B. Bölge Adliye Mahkemesinin Kabulü
Kararın sanık tarafından istinaf edilmesi üzerine, soruşturma sırasında alınan bilirkişi raporunda suça konu konuttaki kurulu gücü tespit etmeden veya bu aboneye ait suç tarihi öncesi ve sonrasına ait tüketim föyleri de incelenmeden varsayıma dayalı tespitte bulunulması nedeniyle söz konusu raporun hükme esas alınamayacağı, ancak bununla birlikte sanığın kovuşturma aşamasında tüm zararı ödediği nazara alındığında gelinen aşama itibariyle yeni bir bilirkişi görüşü alınmasının da gerekli olmadığı anlaşılmakla mahkûmiyet kararının kaldırılarak kamu davasının düşürülmesine karar verilmesi gerekirken mahkûmiyetine karar verilmiş olması, hukuka aykırı görülerek, ilk derece mahkemesi hükmü tamamen kaldırılarak, sanık hakkında karşılıksız yararlanma suçundan cezalandırılması istemi ile kamu davası açılmış ise de; katılan kurumun zararının giderilmesi ve kovuşturma şartının gerçekleşmemesi nedeniyle 5237 sayılı Kanun’un 168/5 ve 5271 sayılı Kanun’un 223/8 maddeleri gereğince açılan kamu davasının düşmesine karar vermek suretiyle istinaf başvurusunun esastan reddine karar verilmiştir.
IV. GEREKÇE
05/07/2012 tarihinden sonra işlenen suçlar bakımından, 6352 sayılı Kanun’un 84. maddesi ile 5237 sayılı TCK’nın 168. maddesine eklenen 5. fıkra uyarınca, zararın soruşturma tamamlanmadan önce tazmin edilmesi halinde kamu davası açılamayacağı, başka bir anlatımla zararın giderilmemesinin dava şartı olduğu dikkate alındığında, soruşturma aşamasında şüpheliye, belirlenen vergili ve cezasız zarar miktarını kamu davası açılmadan önce tamamen tazmin etmesi halinde hakkında dava açılmayacağı da hatırlatılarak usulünce bildirimde bulunulup, makul bir süre tanınması ve soruşturma aşamasında zararın tamamen tazmini halinde kovuşturmaya yer olmadığına dair karar verilmesi, tamamen tazmin edilmemesi halinde ise dava açılması gerekmektedir. Ancak anılan şekilde soruşturma aşamasında kurum zararı bilirkişiye tespit ettirilmeden ve tespit ettirilse dahi usulünce bildirimde bulunulmadan sanık hakkında dava açılması halinde sanık kovuşturma aşamasında zararı tamamen giderirse, zarar soruşturma aşamasında giderilmiş gibi, 5271 sayılı Kanun’un 223/8. maddesi gereğince kamu davasının düşürülmesine karar verilmesi, ayrıca sanığın 5237 sayılı Kanun’un 168. maddesinin 5. fıkrası hükmünden kaç kez yararlandığının denetimi açısından verilecek kararın 6352 sayılı Kanun’un 103. maddesi ile 5352 sayılı Adli Sicil Kanunu’nun 6. maddesine eklenen 2. fıkra uyarınca adli sicilde bunlara mahsus sisteme kaydının sağlanması gerekir.

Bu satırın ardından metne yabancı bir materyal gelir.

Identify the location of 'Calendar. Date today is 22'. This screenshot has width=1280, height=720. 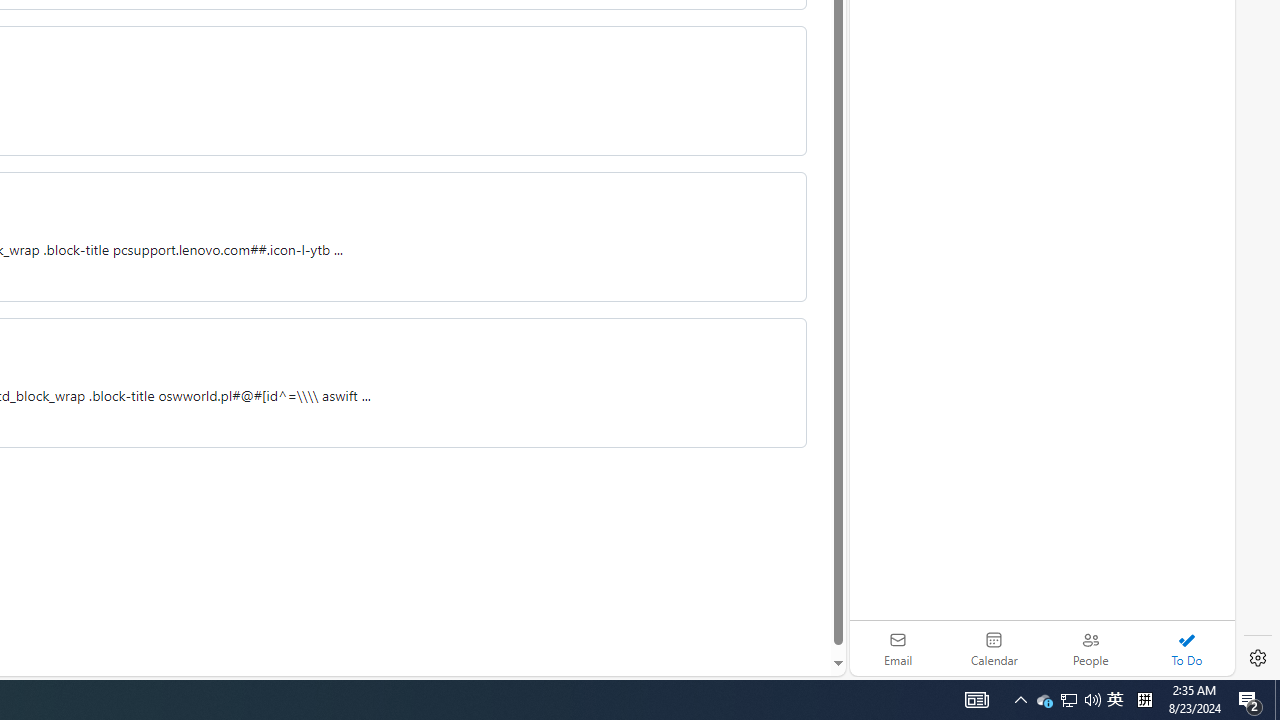
(994, 648).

Bu açıklamalar ışığında somut olayda; soruşturma aşamasında bilirkişi raporu alınarak, sanığa usulüne uygun ödeme ihtarı yapılmış olduğu, ancak sanığın soruşturma aşamasında kendisine tanınan sürede zararı tazmin etmediği ve hakkında kamu davasının açıldığı, sanık tarafından kovuşturma aşamasında katılan idarenin zararının giderilmiş olduğu anlaşılmakla, sanık hakkında verilecek cezada 5237 sayılı Kanun’un 168/5. maddesine göre etkin pişmanlık hükümleri uygulanarak indirim yapılması gerektiği gözetilmeden yazılı şekilde davanın düşmesine karar verilmek suretiyle düzeltilerek istinaf başvurusunun esastan reddine karar verilmesi hukuka aykırı görülmüştür.

V. KARAR
Gerekçe bölümünde açıklanan nedenlerle … Bölge Adliye Mahkemesi 11. Ceza Dairesinin 15.02.2021 tarihli ve 2020/570 Esas, 2021/406 Karar sayılı kararına yönelik katılan vekilinin temyiz isteği yerinde görüldüğünden hükmün, 5271 sayılı Kanun’un 302/2. maddesi gereği Tebliğname’ye uygun olarak BOZULMASINA, dava dosyasının, 5271 sayılı CMK’nın 304/2. maddesi uyarınca bozma nedeni de dikkate alınarak yeniden incelenmek ve hüküm verilmek üzere … Bölge Adliye Mahkemesi 11. Ceza Dairesine gönderilmesine, 31.05.2023 tarihinde oy birliğiyle karar verildi.